=== Text section ===

Insights into the role of thalamus interneurons in regulating seizure-like discharges under electromagnetic internal induction and external radiation

A series of experimental findings provide compelling evidence that GABAergic interneurons (TIN) in the thalamus play a potential role in the generation of absence seizures. Recently, we establish a thalamocortical model to investigate the epilepsy mechanism with a primary focus on such interneurons. The proposed model produces epileptic discharges driven by inhibition projections from TIN population, which matches the basic experimental observations. Also, pyramidal (PY) population has excitatory projection to TIN and constructs the feed-forward inhibition circuit PY-TIN-TC which can also result in transition behaviors from background to seizure state. Notably, we explain the seizure production and transition to unveiling intrinsic mechanisms through bifurcation analysis. As an important intervention in epilepsy treatment, the electromagnetic effect on epileptic activity is further explored. It shows the significant role of electromagnetic induction k₀ in controlling generalized seizures, which is strengthened by the feedback gain from populations to magnetic flux k₁ and weakened by the self-feedback gain of magnetic flux k₂. For the weak electromagnetic induction (k₀ < 0.1), the seizure rate is still up to 50%, and we apply external electromagnetic radiation to further regulate. It is observed that the external electromagnetic radiation has a remarkable modulation of absence seizures with optimal stimulus parameters. Overall, this work not only reveals the mechanism of thalamus interneurons in seizures, but, more importantly, provides a theoretical basis for electromagnetic therapy in epilepsy regulation.

=== Available data ===

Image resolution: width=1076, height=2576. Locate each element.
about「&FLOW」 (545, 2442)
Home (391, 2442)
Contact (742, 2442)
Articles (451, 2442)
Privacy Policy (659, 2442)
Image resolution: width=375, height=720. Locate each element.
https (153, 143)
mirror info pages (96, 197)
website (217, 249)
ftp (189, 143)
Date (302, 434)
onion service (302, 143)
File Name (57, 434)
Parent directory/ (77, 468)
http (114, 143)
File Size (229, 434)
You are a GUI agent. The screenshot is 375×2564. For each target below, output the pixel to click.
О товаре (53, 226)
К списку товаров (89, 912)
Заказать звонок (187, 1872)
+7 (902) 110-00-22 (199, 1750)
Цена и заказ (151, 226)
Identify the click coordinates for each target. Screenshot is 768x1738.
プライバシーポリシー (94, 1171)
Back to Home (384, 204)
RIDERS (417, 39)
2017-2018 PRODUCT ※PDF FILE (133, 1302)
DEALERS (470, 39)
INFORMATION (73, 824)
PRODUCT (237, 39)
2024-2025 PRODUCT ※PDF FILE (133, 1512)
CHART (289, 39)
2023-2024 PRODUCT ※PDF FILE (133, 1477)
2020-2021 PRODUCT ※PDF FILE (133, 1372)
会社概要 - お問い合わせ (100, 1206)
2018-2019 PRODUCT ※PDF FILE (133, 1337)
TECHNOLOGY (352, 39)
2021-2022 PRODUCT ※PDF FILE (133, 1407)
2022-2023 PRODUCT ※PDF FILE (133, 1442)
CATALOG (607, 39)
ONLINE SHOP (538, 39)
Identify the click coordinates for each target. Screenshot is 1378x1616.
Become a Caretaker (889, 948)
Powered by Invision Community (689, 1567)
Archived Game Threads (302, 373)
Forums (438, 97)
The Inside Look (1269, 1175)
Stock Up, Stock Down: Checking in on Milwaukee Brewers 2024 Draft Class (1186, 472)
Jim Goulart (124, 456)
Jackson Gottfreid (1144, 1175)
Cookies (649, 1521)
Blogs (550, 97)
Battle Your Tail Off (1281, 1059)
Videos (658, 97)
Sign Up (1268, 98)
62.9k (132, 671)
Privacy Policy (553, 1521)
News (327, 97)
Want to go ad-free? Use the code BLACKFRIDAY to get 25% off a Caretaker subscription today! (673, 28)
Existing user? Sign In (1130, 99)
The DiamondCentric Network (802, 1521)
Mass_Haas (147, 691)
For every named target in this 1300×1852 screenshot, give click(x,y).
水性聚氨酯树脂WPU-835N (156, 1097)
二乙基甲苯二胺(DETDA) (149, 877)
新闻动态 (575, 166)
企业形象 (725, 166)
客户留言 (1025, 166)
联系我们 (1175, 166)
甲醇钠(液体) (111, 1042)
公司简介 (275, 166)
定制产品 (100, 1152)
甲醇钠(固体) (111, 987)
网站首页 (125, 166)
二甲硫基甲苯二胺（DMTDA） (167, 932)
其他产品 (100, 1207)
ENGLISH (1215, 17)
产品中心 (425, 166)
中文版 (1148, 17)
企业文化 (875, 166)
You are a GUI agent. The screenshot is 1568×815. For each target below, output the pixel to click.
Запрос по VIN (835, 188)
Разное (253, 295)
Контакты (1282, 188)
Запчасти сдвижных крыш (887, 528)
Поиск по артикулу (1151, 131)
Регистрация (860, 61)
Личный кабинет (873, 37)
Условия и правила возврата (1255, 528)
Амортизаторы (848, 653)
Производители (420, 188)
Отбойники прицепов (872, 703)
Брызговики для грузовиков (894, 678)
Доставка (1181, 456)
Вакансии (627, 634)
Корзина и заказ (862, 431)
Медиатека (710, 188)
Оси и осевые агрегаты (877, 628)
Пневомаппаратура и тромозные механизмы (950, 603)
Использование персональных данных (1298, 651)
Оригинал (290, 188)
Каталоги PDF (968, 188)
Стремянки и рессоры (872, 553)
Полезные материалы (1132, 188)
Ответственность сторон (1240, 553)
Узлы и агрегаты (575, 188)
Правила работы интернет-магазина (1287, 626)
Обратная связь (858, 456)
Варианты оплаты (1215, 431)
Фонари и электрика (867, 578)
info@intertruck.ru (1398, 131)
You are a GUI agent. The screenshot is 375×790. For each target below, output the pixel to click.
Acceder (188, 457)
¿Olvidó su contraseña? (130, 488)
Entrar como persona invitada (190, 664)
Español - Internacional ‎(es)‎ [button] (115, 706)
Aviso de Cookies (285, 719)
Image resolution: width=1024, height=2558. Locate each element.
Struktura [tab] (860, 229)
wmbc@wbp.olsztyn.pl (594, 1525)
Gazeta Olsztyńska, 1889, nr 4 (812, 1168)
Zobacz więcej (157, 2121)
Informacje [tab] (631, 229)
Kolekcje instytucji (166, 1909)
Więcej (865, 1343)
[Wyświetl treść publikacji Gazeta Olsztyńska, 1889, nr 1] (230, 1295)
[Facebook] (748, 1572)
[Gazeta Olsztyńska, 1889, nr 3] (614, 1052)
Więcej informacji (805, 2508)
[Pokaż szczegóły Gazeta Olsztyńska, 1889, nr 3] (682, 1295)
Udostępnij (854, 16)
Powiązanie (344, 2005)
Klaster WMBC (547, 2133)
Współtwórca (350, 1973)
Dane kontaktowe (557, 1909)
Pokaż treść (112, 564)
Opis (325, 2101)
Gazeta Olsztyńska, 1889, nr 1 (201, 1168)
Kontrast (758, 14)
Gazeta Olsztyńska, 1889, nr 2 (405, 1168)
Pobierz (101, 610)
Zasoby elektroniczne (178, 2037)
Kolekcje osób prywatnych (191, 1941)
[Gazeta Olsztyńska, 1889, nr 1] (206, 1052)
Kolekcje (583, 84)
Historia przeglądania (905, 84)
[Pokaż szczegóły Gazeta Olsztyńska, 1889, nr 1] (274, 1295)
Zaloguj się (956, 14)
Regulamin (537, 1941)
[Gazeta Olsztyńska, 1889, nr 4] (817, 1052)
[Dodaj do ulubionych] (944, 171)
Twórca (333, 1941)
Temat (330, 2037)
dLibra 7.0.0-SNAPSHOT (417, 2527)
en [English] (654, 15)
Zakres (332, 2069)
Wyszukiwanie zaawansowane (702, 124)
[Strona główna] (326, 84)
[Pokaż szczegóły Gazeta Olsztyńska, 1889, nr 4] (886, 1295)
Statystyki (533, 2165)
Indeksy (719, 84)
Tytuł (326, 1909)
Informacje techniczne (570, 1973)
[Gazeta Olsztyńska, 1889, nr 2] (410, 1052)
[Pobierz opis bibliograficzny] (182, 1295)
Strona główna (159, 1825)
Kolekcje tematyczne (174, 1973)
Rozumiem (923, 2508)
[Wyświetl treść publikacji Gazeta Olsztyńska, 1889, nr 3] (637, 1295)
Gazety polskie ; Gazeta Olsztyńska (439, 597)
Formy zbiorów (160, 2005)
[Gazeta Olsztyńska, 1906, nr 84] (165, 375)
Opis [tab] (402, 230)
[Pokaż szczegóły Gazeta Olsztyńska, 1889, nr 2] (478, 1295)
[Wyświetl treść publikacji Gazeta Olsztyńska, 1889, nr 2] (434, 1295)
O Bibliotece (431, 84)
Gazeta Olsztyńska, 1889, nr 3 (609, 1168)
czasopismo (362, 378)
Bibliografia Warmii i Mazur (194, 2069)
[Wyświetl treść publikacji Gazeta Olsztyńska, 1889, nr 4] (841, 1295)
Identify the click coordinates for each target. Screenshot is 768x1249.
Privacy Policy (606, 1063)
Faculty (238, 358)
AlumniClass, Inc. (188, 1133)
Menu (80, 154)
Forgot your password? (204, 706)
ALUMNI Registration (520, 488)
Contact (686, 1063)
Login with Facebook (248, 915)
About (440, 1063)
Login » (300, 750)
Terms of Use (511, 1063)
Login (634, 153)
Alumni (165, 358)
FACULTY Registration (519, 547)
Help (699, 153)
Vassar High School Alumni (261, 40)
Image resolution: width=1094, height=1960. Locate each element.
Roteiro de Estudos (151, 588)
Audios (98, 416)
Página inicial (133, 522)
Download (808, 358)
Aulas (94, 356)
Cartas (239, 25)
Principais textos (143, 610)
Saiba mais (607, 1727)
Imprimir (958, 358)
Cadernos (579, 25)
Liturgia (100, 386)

===

What to do. In the abstract on thalamus interneurons, what seizure rate is reported for weak electromagnetic induction (k₀ < 0.1)? Rely only on the abstract, not on the rows.

Result below. Up to 50%.